» **What you have to do**:
Please copy exactly the lines that begin with the one containing "[Ouvrir le menu] (27, 25)" and end with the last line of the entries.

[Stored data]
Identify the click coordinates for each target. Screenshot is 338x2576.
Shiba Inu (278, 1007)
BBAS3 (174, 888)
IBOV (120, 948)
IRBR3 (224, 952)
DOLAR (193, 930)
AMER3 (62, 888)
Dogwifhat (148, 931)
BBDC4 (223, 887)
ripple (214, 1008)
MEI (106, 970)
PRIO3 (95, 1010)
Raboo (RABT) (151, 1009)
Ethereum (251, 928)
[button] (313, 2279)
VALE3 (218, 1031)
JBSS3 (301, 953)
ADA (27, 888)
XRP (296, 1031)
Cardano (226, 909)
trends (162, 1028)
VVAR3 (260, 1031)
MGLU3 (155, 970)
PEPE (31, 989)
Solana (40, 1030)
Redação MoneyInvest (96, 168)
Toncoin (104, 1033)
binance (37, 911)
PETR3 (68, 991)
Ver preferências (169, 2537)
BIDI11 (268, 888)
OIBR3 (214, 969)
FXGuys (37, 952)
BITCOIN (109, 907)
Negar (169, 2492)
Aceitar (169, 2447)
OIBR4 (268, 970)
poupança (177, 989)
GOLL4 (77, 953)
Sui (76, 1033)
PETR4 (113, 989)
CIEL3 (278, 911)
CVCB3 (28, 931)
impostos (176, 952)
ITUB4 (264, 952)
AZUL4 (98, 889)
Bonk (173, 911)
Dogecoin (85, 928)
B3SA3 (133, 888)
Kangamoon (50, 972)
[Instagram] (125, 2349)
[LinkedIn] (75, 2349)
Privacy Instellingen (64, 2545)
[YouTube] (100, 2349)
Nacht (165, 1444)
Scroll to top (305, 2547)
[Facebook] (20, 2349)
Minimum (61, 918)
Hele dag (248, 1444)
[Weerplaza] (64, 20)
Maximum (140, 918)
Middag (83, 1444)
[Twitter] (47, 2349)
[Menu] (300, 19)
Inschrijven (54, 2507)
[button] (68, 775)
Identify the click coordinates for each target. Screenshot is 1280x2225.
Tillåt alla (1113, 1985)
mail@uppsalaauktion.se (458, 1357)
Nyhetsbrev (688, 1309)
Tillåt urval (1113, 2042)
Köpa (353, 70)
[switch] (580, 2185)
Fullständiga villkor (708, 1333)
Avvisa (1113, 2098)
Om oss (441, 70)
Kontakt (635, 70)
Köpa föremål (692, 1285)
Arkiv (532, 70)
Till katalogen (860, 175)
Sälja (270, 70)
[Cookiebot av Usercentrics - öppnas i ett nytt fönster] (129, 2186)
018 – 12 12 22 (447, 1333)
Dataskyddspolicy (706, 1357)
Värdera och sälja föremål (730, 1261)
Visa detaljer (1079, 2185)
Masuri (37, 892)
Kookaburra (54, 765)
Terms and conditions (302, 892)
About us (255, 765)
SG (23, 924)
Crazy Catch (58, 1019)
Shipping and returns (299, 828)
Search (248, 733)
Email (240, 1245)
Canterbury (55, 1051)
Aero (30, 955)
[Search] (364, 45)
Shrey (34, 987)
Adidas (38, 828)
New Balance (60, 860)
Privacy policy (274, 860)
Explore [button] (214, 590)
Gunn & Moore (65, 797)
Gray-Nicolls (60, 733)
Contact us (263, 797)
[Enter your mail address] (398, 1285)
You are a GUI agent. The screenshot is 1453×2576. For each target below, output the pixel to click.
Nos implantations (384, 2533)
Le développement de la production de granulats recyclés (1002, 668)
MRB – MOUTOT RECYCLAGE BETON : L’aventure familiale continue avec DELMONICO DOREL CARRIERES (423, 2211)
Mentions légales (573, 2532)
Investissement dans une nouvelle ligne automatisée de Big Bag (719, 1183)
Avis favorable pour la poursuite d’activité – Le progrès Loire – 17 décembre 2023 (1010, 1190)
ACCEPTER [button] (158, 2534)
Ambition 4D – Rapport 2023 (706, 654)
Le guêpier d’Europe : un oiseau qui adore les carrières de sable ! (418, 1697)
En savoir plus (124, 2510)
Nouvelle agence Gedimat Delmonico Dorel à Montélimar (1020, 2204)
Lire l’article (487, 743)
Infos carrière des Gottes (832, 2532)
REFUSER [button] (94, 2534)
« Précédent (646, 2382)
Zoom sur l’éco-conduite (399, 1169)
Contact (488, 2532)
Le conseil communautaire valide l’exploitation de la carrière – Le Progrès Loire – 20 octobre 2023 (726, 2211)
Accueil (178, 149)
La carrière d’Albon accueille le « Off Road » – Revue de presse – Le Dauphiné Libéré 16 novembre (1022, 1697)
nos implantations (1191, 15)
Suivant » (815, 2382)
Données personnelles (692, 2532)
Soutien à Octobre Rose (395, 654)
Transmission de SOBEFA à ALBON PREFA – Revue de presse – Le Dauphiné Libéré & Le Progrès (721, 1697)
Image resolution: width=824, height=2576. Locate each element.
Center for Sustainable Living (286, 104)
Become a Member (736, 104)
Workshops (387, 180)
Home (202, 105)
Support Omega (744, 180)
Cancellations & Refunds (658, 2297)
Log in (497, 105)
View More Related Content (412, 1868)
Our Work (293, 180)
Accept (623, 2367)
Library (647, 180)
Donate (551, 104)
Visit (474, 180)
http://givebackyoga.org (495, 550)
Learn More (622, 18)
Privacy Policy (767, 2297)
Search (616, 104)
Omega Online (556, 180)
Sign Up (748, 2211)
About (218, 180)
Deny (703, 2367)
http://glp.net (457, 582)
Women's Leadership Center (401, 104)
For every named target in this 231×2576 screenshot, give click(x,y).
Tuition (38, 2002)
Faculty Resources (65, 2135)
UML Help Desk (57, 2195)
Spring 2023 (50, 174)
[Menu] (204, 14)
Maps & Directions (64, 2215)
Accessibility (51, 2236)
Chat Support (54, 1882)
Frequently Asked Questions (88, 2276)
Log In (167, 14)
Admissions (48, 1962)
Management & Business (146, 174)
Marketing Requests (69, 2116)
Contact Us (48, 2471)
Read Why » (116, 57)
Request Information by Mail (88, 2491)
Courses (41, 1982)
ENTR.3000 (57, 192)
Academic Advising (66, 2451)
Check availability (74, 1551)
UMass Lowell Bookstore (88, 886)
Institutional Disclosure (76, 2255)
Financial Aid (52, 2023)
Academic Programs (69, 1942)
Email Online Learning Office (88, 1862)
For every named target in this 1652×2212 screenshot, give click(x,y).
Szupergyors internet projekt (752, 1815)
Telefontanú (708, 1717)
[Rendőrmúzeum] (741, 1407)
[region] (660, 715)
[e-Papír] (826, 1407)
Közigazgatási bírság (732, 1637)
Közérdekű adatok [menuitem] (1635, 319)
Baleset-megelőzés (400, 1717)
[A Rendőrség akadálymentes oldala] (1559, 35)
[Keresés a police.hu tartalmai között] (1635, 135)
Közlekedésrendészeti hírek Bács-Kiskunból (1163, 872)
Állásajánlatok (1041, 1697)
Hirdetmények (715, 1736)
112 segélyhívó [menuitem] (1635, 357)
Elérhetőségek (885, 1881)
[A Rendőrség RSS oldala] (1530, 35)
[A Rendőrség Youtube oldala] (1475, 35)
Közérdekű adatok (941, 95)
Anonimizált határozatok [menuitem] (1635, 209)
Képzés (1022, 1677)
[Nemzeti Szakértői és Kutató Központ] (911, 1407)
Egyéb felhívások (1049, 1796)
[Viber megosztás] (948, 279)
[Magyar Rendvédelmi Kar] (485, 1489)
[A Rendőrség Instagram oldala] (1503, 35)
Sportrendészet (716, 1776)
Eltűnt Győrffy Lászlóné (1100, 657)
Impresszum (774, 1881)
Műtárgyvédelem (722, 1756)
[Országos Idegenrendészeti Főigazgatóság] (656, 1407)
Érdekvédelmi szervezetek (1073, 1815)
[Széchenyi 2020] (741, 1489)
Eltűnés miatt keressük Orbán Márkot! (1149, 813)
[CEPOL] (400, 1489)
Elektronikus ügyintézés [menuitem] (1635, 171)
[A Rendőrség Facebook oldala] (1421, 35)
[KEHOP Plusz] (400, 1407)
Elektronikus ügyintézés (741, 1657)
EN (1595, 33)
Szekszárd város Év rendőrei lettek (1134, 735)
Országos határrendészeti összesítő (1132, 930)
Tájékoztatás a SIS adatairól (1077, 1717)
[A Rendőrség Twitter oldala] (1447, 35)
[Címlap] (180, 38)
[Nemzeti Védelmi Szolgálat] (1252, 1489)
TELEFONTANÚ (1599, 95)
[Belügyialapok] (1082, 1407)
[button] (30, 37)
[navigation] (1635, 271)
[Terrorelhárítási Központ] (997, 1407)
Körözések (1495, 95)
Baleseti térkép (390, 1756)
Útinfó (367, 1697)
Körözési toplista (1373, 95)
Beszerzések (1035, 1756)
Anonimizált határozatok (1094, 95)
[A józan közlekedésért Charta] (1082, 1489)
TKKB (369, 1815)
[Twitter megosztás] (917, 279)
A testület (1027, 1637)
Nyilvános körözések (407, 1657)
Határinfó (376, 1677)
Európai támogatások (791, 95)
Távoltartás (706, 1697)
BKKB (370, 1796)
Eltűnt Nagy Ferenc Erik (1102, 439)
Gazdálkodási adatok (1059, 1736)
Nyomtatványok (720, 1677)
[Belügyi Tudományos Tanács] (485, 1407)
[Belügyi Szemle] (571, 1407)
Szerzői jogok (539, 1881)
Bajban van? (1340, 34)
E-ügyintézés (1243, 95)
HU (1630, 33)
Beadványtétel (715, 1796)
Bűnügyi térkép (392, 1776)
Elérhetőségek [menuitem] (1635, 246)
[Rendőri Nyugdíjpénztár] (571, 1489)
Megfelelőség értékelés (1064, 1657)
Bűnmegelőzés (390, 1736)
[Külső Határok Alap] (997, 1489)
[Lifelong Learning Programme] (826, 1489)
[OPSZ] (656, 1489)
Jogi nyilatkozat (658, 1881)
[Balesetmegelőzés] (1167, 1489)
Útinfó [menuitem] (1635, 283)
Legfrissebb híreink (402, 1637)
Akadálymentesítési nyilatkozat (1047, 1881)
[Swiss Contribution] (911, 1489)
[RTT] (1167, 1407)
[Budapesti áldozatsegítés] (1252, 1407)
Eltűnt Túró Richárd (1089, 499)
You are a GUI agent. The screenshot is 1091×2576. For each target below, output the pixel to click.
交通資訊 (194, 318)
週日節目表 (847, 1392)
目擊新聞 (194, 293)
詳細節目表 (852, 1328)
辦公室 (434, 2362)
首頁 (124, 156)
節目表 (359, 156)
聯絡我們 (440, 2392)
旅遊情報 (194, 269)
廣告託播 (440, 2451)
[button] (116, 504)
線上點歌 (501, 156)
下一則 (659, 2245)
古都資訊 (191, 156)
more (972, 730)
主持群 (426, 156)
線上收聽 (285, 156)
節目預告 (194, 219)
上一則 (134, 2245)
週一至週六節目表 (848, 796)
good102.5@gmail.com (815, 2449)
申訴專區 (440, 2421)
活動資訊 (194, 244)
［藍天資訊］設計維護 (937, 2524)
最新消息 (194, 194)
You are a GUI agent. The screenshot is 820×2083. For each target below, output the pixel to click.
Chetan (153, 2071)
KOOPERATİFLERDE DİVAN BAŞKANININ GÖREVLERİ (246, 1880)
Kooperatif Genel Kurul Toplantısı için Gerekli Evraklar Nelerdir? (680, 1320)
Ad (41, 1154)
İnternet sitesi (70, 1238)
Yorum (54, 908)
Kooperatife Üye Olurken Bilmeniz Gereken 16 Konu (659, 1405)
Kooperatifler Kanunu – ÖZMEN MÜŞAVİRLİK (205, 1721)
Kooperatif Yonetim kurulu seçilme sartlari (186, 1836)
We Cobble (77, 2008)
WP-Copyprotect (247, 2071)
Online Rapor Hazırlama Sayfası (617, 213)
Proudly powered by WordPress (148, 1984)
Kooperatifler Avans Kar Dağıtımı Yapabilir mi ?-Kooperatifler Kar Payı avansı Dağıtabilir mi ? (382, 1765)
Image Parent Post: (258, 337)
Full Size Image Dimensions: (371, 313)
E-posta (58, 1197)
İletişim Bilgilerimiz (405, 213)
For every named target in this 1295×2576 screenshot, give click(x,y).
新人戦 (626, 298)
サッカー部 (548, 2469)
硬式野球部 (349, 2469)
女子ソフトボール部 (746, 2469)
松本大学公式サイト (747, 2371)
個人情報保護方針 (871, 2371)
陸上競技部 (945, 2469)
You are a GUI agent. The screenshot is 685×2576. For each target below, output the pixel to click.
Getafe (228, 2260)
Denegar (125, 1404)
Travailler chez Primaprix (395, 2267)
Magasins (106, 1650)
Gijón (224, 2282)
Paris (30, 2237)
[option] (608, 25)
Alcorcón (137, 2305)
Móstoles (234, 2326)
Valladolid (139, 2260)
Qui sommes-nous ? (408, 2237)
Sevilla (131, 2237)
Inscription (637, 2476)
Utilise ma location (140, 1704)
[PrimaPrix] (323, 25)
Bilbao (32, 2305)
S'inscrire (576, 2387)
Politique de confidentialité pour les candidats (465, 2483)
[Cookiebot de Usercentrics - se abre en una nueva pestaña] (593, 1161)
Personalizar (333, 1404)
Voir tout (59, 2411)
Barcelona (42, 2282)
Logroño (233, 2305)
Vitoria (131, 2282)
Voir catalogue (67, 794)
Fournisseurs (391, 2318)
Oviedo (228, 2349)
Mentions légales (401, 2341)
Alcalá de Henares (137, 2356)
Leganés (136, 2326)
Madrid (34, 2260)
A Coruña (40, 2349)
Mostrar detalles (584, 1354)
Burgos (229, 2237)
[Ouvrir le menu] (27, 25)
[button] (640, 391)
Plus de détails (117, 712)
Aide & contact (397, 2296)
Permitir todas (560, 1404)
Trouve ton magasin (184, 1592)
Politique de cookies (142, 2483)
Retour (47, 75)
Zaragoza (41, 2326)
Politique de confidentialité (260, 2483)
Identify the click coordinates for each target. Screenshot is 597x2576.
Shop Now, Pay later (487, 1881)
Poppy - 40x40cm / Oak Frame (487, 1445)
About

» **Answer to this task**:
[Ouvrir le menu] (27, 25)
[button] (640, 391)
Plus de détails (117, 712)
Aide & contact (397, 2296)
Permitir todas (560, 1404)
Trouve ton magasin (184, 1592)
Politique de cookies (142, 2483)
Retour (47, 75)
Zaragoza (41, 2326)
Politique de confidentialité (260, 2483)
Identify the click coordinates for each target. Screenshot is 597x2576.
Shop Now, Pay later (487, 1881)
Poppy - 40x40cm / Oak Frame (487, 1445)
About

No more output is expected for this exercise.